GDPR compensation and culpability

Analysis of the ECJ ruling C-667/21 of 21 December 2023

Legal context and key issues

The ECJ dealt with the question of the lawfulness of the processing of an employee's health data by a medical service that is also the employer of the person concerned. It focussed on the interpretation of the GDPR, in particular the application of Article 9 (processing of special categories of personal data), its relationship to Article 6 (lawfulness of processing) and Article 82 (liability and right to compensation). The focus was on balancing the data protection of employees against the legitimate interests and obligations of the employer.

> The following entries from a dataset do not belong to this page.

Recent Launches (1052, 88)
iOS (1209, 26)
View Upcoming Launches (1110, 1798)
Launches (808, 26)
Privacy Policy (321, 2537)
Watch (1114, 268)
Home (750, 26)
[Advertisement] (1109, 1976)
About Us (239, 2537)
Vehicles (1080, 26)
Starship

Important aspects of the judgement

• No unwritten criteria: The ECJ confirmed that the statutory authorisation for medical services pursuant to Art. 9 para. 2 letter h, para. 3 GDPR, Section 275 para. 1 SGB V is also applicable if they are also the employer of the data subject. The processing of health data to assess an employee's ability to work falls under the exceptions provided for in the GDPR, provided that the specific requirements are met. A (further) unwritten restriction of the processing authorisation cannot be added to the wording of Art. 9 GDPR.
• Additional data protection requirements: The ECJ found that Art. 9 para. 3 GDPR does not provide for any additional requirements regarding colleagues' access to health data. However, national legislation could require stricter data protection measures if the data processing authorisation can still be used in practice. In addition, Art. 32 para. 1 lit. a and b, Art. 5 para. 1 lit. f GDPR may require protective measures to be taken.
• Link between Art. 9 and Art. 6 GDPR: The Court emphasised that lawful data processing must fulfil both the specific requirements of Art. 9 and the general requirements of Art. 6.
• Character of the claim for damages: The ECJ clarified that damages pursuant to Art. 82 GDPR are purely compensatory and not punitive in nature. This has a significant impact on the assessment and calculation of damages in practice.
• Fault-based liability: The liability of the responsible party presupposes fault. The reversal of the burden of proof is interesting here, according to which the responsible party must prove that no fault can be attributed to them. It is also worth noting that the degree of fault should not affect the amount of compensation. This emphasises the importance of careful data processing practices.
• No reduction of claim in case of contributory negligence? The Court's statements can be read to mean that contributory negligence on the part of the person concerned does not reduce the claim for damages.

Implications for practice

• Scope of data processing authorisations: Data processing authorisations based on opening clauses of the GDPR apply within the scope of their wording and national law. There can be no unwritten restrictions on the scope of an applicable national law based on the GDPR. Additional conditions in national laws may also not go so far as to make a data processing authorisation provided for in the GDPR de facto impossible.
• Data protection compliance: The ruling emphasises the need to comply with both specific and general data protection requirements when processing data. The ruling emphasises that data protection compliance requires a double check - both regarding specific and general requirements of the GDPR.
• Compensation claims: The judgement has a significant impact on the handling of compensation claims. The compensatory nature of damages limits the financial responsibility of the responsible party to the actual damage incurred. However, even the slightest negligence is sufficient for a claim to arise. And it is unlikely that contributory negligence on the part of the person affected will be able to reduce the claim.